When you create a repository, use GitHub to add the template “.gitignore” for your chosen programming language. There are a lot of small files that typical users don’t care about that your project will accumulate over its lifecycle. If you don’t flag these in the “.gitignore” it can become difficult to sort through your repository.

Ignore Script Inputs and Outputs

Version control is only meant to track code files so everything else should be ignored. You should store your inputs somewhere that your collaborators can access them and–at the end of your project–archive them in a FAIR (Findable, Accessible, Interoperable, and Reusable) repository. Anyone wanting access to script outputs should be able to use those inputs to run the code themselves and generate them. Alternately, you may also want to upload script outputs to some static platform (e.g., Google Drive, Dropbox) so non-coders can easily access them there. In either case, Git should not be used to track/store anything other than code files.

One way of doing this fairly efficiently is to create dedicated folders for storing inputs or outputs (e.g., “data/”, “graphs/”, “results/”) and then add those folder names to the “.gitignore”. You could also ignore certain file types–as demonstrated above–if your inputs/outputs belong to a relatively small set of file types.

Ignore the “.DS_Store” File

If you are a Mac user, you should ignore the “.DS_Store” file.
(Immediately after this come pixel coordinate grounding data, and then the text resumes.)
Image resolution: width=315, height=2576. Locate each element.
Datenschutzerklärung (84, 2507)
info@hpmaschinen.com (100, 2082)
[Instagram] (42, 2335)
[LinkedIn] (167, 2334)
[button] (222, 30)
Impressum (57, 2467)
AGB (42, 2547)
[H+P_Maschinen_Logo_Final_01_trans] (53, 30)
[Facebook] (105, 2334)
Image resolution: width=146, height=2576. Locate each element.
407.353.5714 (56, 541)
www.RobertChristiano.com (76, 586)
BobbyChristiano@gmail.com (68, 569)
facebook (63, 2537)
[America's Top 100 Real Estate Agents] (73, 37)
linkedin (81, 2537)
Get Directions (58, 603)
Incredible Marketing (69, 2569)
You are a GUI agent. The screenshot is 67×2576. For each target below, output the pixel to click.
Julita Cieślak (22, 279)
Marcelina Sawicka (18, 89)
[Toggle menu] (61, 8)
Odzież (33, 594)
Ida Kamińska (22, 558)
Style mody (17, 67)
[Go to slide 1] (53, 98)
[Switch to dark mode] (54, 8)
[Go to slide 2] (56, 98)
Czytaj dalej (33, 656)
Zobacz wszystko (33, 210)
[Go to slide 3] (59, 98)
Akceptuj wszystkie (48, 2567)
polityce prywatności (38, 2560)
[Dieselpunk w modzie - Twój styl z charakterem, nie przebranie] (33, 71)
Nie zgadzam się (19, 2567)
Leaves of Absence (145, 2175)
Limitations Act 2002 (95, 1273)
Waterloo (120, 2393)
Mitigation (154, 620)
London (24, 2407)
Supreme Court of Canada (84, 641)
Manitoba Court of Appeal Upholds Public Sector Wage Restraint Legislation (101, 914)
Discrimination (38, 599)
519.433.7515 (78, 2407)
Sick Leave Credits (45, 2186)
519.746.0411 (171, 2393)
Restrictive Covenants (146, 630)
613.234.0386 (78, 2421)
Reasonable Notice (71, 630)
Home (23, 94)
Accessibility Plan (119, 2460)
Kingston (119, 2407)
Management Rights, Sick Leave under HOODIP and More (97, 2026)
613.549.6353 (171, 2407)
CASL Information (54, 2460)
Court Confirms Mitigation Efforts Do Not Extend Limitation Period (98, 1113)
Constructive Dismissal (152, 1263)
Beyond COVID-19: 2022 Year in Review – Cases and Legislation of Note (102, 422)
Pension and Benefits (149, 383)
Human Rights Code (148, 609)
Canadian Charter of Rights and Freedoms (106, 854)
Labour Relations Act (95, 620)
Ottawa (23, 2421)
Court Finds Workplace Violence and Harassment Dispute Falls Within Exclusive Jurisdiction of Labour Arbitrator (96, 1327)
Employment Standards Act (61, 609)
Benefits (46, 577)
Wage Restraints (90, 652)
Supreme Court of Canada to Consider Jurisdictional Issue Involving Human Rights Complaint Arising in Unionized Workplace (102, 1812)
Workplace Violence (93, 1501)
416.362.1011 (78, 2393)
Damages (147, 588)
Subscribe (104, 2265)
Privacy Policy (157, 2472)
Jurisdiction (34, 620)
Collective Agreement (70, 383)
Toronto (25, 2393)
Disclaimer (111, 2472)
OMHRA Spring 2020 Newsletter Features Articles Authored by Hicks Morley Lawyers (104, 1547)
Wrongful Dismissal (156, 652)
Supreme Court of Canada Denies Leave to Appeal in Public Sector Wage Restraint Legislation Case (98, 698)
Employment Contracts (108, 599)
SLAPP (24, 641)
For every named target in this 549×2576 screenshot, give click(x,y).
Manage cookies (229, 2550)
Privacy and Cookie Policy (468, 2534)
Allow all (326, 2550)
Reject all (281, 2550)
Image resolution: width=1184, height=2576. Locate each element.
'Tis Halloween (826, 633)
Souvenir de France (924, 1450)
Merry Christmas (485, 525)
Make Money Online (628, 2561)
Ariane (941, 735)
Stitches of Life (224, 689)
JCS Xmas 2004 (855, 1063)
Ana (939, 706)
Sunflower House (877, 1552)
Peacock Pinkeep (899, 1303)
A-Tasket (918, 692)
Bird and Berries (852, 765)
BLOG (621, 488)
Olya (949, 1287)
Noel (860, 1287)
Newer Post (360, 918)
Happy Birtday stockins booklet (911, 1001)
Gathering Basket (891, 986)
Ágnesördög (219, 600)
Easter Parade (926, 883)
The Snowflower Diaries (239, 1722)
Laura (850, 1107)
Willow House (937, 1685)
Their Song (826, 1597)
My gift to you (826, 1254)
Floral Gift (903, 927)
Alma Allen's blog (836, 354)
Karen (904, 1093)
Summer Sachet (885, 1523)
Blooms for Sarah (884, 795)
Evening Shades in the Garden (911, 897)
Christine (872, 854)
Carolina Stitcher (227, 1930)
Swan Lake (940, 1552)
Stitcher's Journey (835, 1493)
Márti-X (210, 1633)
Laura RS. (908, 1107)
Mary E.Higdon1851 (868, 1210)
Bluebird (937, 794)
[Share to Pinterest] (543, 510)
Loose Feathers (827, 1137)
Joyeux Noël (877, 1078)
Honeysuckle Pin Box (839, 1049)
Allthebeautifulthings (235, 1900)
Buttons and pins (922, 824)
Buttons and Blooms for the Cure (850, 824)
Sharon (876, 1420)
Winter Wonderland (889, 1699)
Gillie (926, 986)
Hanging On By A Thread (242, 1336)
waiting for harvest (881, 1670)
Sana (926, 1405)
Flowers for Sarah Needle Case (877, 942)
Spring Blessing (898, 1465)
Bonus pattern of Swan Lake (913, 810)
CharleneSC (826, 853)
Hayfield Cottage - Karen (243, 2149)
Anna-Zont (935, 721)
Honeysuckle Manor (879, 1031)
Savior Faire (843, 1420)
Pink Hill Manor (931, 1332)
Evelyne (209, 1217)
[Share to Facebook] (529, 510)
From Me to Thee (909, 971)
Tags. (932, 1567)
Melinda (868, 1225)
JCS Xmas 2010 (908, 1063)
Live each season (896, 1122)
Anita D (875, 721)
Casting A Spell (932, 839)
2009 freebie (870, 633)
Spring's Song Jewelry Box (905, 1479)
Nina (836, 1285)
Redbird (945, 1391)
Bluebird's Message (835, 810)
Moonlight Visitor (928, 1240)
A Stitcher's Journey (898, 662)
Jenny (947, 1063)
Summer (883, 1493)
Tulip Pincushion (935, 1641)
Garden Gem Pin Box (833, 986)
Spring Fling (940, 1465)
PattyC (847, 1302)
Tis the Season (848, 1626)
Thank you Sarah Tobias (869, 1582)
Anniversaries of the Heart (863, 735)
Macs create a “Desktop Services Store” file (or “.DS_Store” for short) every time you open a folder. This file is invisible in your file manager but can be committed. This file has no practical value in your project and a separate one exists in every subfolder so tracking them can quickly clutter a repository if you use subfolders.

Ignore the R Project File

If you are an RStudio user, you should ignore the “.Rproj” file. This opinion is a relatively contentious one as RStudio users are deeply divided on whether to ignore this file or commit it. We recommend ignoring it for two reasons:

  1. If you commit your .Rproj file and someone later deletes it, the next time you pull, Git will delete your .Rproj file and cause RStudio to unexpectedly quit–costing you all of your uncommitted edits. You will then need to create a new .Rproj in the desired folder and re-connect it to Git/GitHub.
  2. All group members may have different names for their .Rproj files which means you could have as many of these files in your GitHub repository as there are collaborators. This is cumbersome to sort through and attempts to fix this post hoc run the risk outlined in the first point.

If these risks are not sufficient to sway you, consider that the .Rproj file serves almost no purpose in the first place. In theory, the .Rproj file can be used to define some RStudio settings for anyone who uses that .Rproj but few R users actually use it for this purpose and instead mostly use it as a shortcut to open the relevant project in RStudio.

Ultimately, this is up to you and your team to decide! Hopefully the rationale we provided above helps inform this decision and we are happy to discuss this more if you have follow up questions.